L´Iran a, par contre, imputé la responsabilité de la crise du Liban à Israël et aux Etats-Unis. «Les interventions aventureuses des Etats-Unis et du régime sioniste sont la principale cause de la situation chaotique au Liban», a dit le porte-parole des Affaires étrangères. Tandis que le mouvement islamiste Hamas, qui contrôle la bande de Ghaza depuis juin 2007, a également appelé, par la voix de son porte-parole Sami Abou Zouhri, les protagonistes au Liban au dialogue, «pour couper court aux tentatives américaines de faire sombrer le Liban dans la zizanie».

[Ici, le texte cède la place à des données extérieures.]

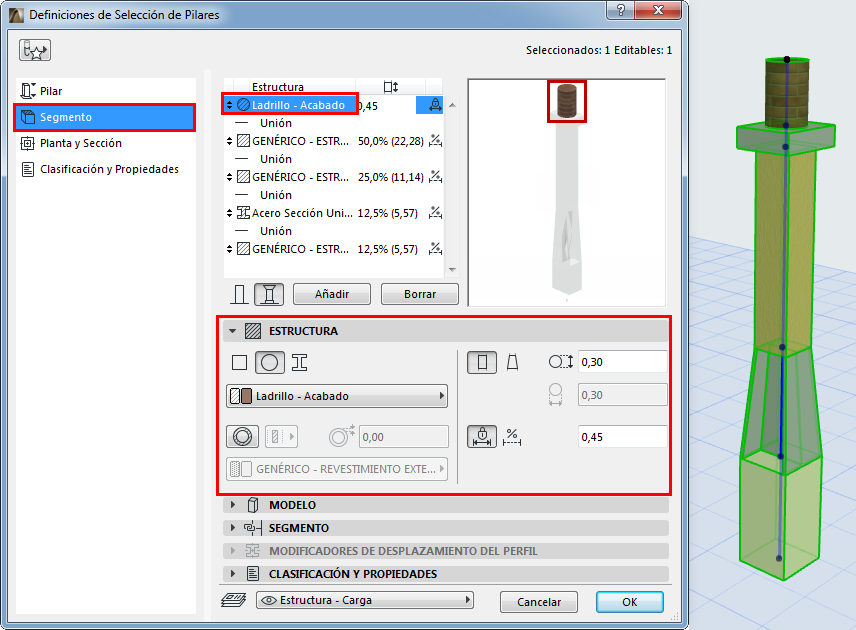Click the concentric ring veneer icon
This screenshot has width=856, height=630.
pos(240,436)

Le président palestinien Mahmoud Abbas a appelé à «faire prévaloir le dialogue» pour résoudre leurs différends. Le chef de la diplomatie française, M.Bernard Kouchner, a indiqué que la France n´entendait pas rester inactive face à ce drame.

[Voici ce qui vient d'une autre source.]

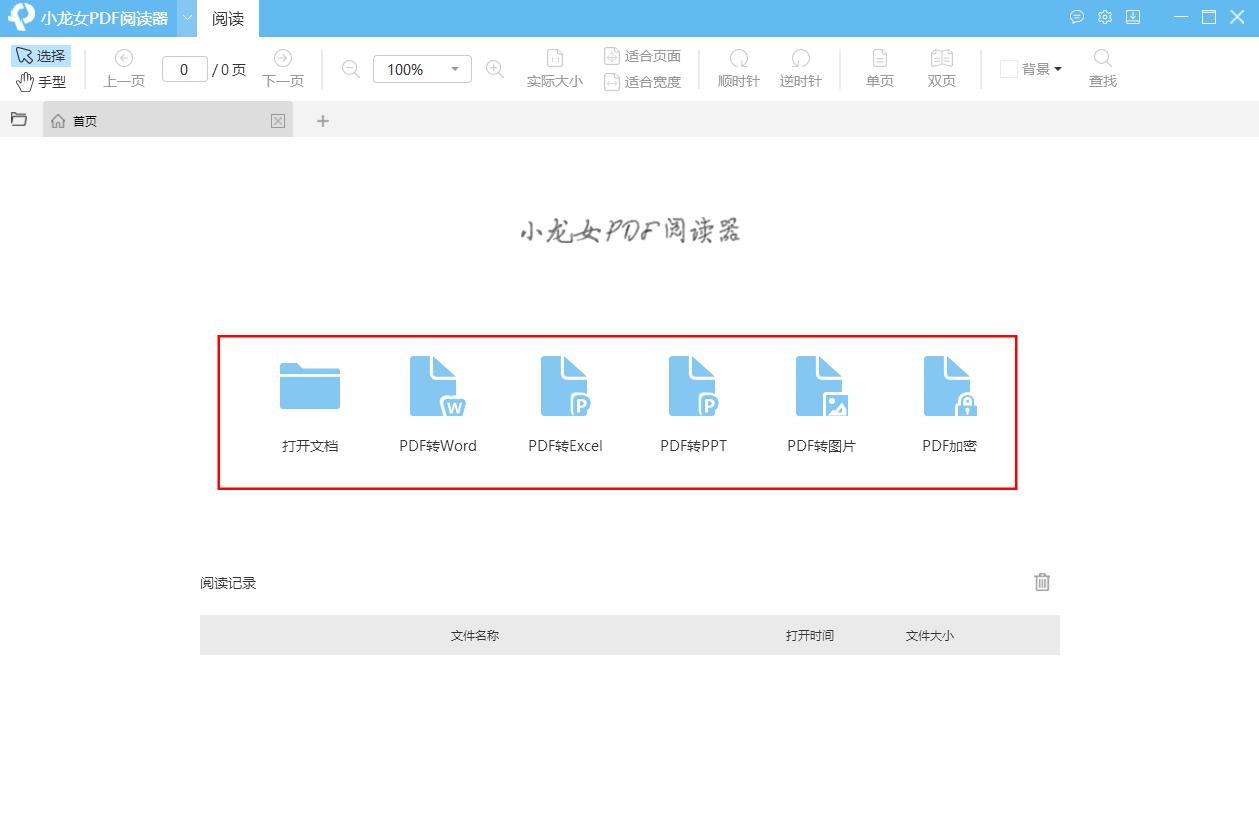Expand the 100% zoom level dropdown
Screen dimensions: 1259x838
point(455,69)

Le nouveau chef de la diplomatie italienne, Franco Frattini, a annoncé que l´Italie préparait un plan d´évacuation de ses citoyens désireux de quitter Beyrouth, la capitale libanaise touchée par des combats. Signalons que l´Arabie Saoudite et l´Egypte ont demandé la tenue d´une réunion extraordinaire de la Ligue arabe dans l´urgence, pour mettre un terme aux combats meurtriers à Beyrouth.

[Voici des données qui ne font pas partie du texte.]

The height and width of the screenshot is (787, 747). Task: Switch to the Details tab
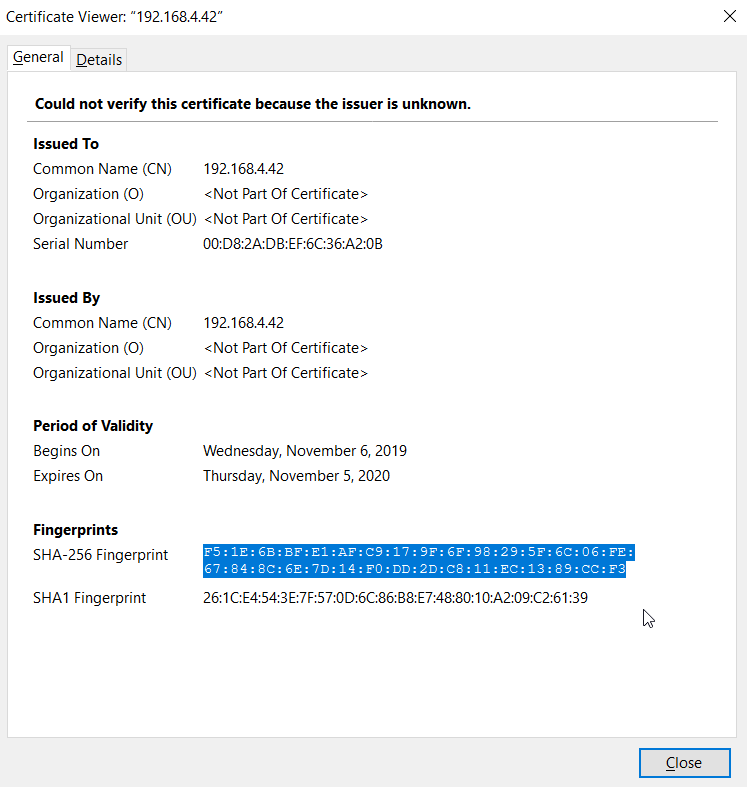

La demande a été adressée au secrétaire général de la Ligue arabe, Amr Moussa. Rappelons que la majorité gouvernementale au Liban, soutenue par les pays occidentaux et l´Arabie Saoudite, accuse la Syrie, ex-puissance tutélaire au Liban, et l´Iran de bloquer une solution au Liban, tandis que l´opposition reproche à la coalition au pouvoir d´être inféodée à Washington. Cette dernière vient de menacer Damas de représailles.
Les Etats-Unis ont envisagé, dans ce sens, un embargo contre la Syrie.